Harvard has received a $350 million donation — the largest in its 378-year history — for its School of Public Health from a foundation managed partly by Harvard alum and billionaire investor Gerald Chan, the university announced Monday.

The school’s new designation as the Harvard T.H. Chan School of Public Health, after Chan’s father, marks the first time the institution has renamed one of its schools to acknowledge a gift, the Harvard Crimson reported.

The donation, from the philanthropic Morningside Foundation, is the sixth largest to any university in the history of American higher education, the New York Times reported based on a list compiled by the Chronicle of Higher Education.

Harvard President Drew Faust characterized the gift as “transformative,” and Julio Frenk, dean of its public health school, called its unveiling a “a magical moment for the school,” the Crimson reported. Frenk cited four areas of public health where the gift will allow the school to make a difference: pandemics, hazardous environments, humanitarian crises and subpar health care systems.

 

Princeton considers shift in sexual assault policy

A Princeton faculty committee has suggested a series of changes to the university’s policies governing sexual misconduct allegations, Princeton announced last week.

The committee’s most significant proposal would lower the standard of proof from requiring “clear and persuasive evidence” to needing “a preponderance of evidence” — the threshold used by the rest of the Ivy League — in order to find a student guilty of sexual misconduct.

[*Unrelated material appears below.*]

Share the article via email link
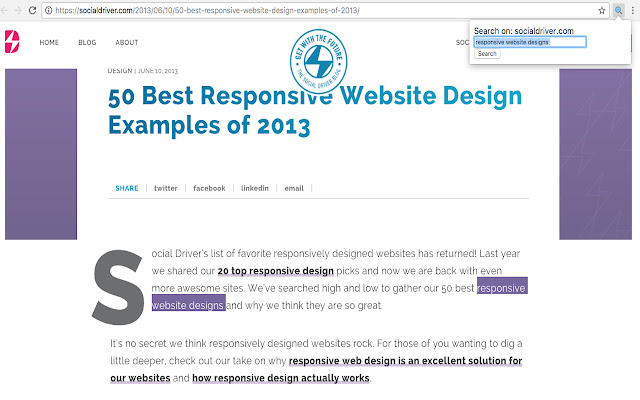640x400 pixels. [294, 188]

Another proposed measure recommends that the university hire trained investigators to decide sexual misconduct complaints, the New York Times reported. Currently, volunteer members of Princeton’s Faculty-Student Committee on Discipline resolve such cases. Parties to cases would now be permitted to attend hearings with legal counsel, and the university would grant the right to appeal to the alleged victim, whereas previously only the accused perpetrator was allowed to do so, the Times reported.

Princeton is one of more than 75 postsecondary institutions under federal investigation for Title IX violations in its handling of sexual assault cases.

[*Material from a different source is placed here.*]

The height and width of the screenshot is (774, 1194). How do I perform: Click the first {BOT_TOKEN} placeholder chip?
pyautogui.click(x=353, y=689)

“It became clear that we needed to modify our sexual misconduct policies and procedures to become fully compliant with current Title IX requirements, and that in the interest of fairness to all members of our community, we should make these changes as promptly as possible,” announced Princeton President Christopher Eisgruber, the Times reported.

The faculty will vote on the package of proposed policies Sept. 15.

 

Yale reverend resigns after penning controversial letter

Rev. Bruce Shipman resigned as priest-in-charge of the Episcopal Church at Yale last week after a letter he wrote to the New York Times attracted criticism for alleged anti-Semitic statements, multiple news outlets reported.

Shipman’s Aug. 21 letter asserted that growing anti-Semitism in Europe could be traced to Israel’s occupation of the West Bank, its military actions in Gaza in recent years and the stalled peace negotiation process. He concluded that “the best antidote to anti-Semitism would be for Israel’s patrons abroad to press the government of Prime Minister Benjamin Netanyahu for final-status resolution to the Palestinian question.”

The letter was a response to a Times essay by Deborah Lipstadt, professor of modern Jewish history and Holocaust studies at Emory University, titled “Why Jews Are Worried.”

In a subsequent letter to the editor of the Yale Daily News, Shipman apologized to Yale students, saying, “Nothing done in Israel or Palestine justifies the disturbing rise in anti-Semitism in Europe or elsewhere.”